Gameplay Journal Entry #9

Ashley Prieto
2 min readMar 24, 2021

The game I chose to play this week was BioShock. I absolutely love this game. I never had the chance to play when the first one came out. The graphics still hold up to an impressive standard. The game starts out with the very basics, starts a story, and then shows the player what to do through the story’s progression. The mechanics are a first-person shooter with the mouse for controlling the camera, and using left click to attack and right click to switch weapons. The player picks up different weapons as they explore the underwater city. Different enemies muted by the underwater climate try to attack you and your job as the player is to survive. Playing the first two hours of the game is very intense and action and danger is thrown at you in almost every direction. As a game developer myself, I find that the designers did a lot of detailed play testing to make the game play as immersive as possible.

With the first introduction to the boss your underwater vessel is brutally attacked to kill you. As the player is looking forward through the vessel window, you can move your head and look around the cabin your riding in. This is awesome when the boss attacks because as you look above and around yourself you can see all around you is being destroyed. This created a very immersive scene and fear in the player’s mind. This made my think back to a quote in Zimmerman Eric, Play as Research: The Iterative Design Process, July 8th 2003.

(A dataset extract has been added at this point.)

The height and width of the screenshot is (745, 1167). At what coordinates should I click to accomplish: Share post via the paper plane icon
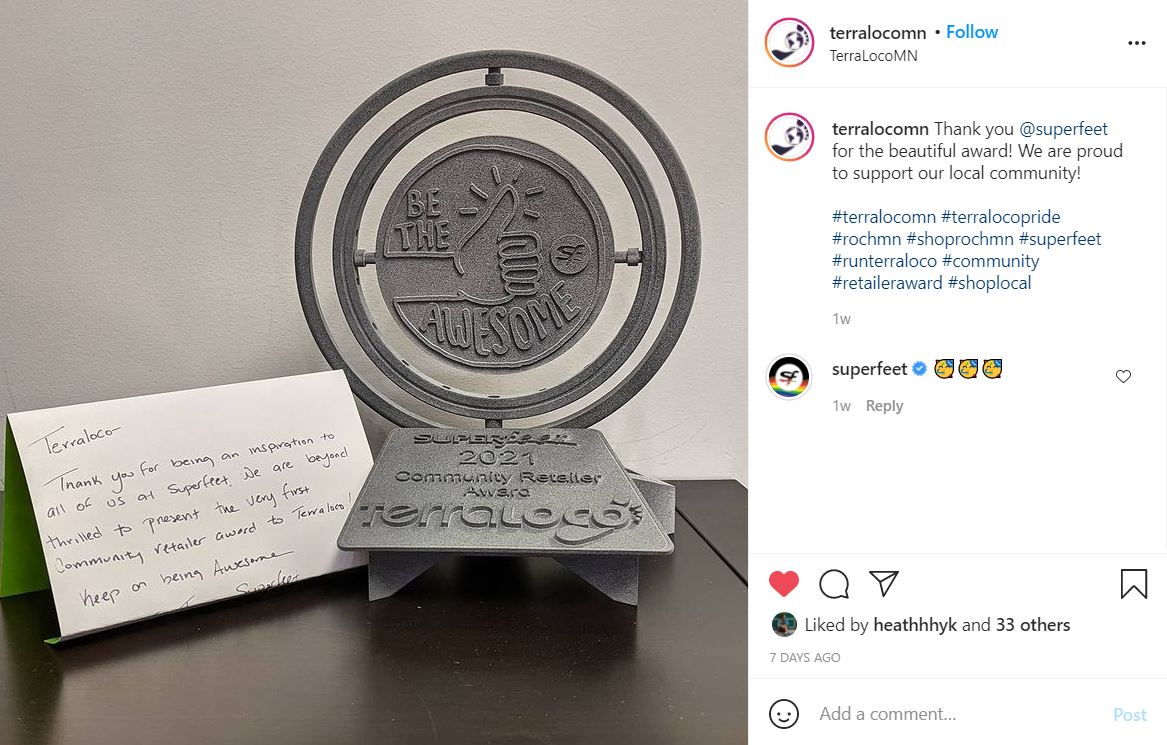pos(884,583)
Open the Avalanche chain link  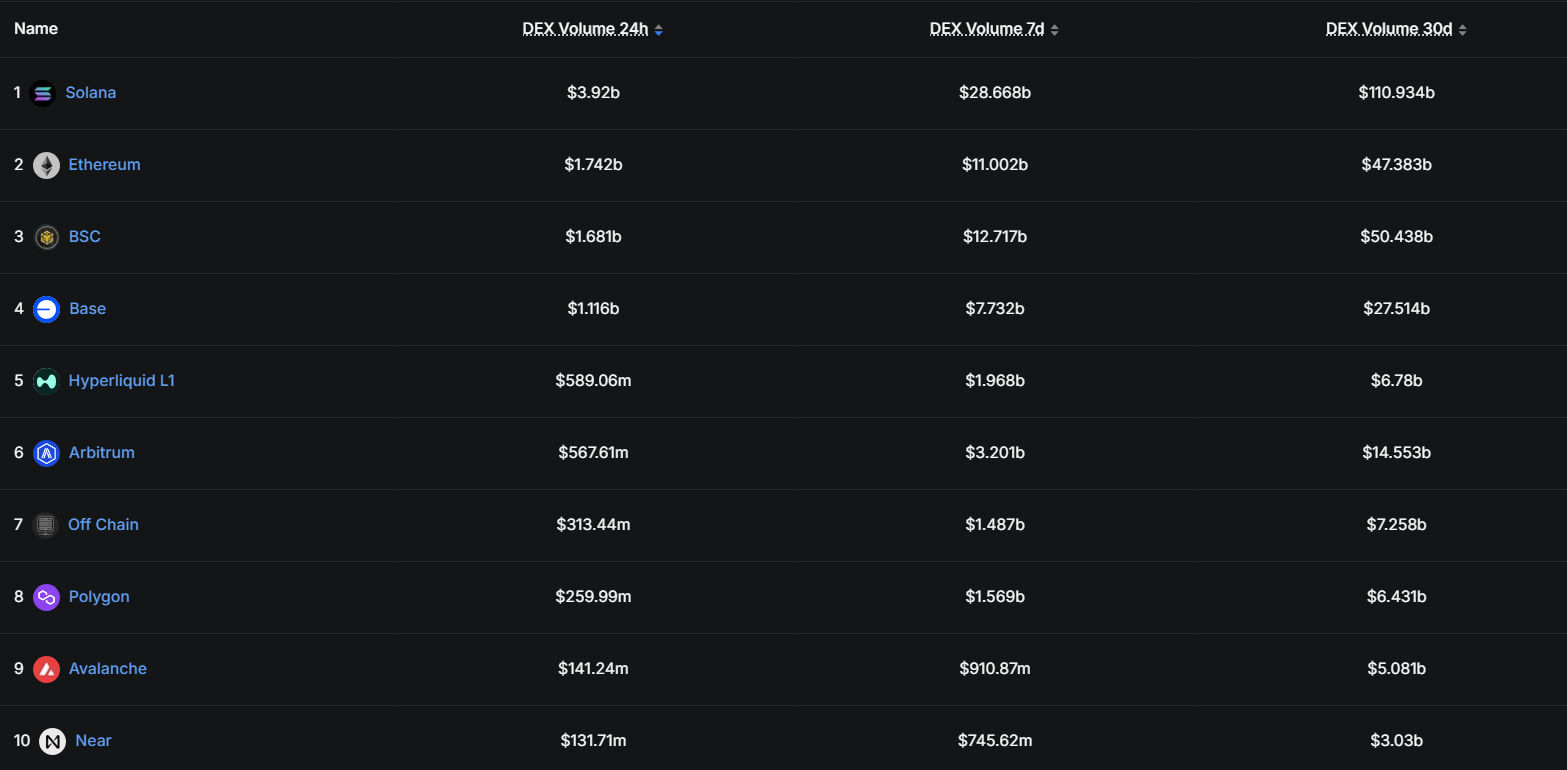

To design a game is to construct a set of rules. But the point of game design is not to have players experience rules — it is to have players experience play. Game design is therefore a second-order design problem, in which designers craft play, but only indirectly, through the systems of rules that game designers create. Play arises out of the rules as they are inhabited and enacted by players, creating emergent patterns of behavior, sensation, social exchange, and meaning. Zimmerman. chapter.17

I find that this is exactly what the developers for BioShock followed when creating their intense and immersive game play.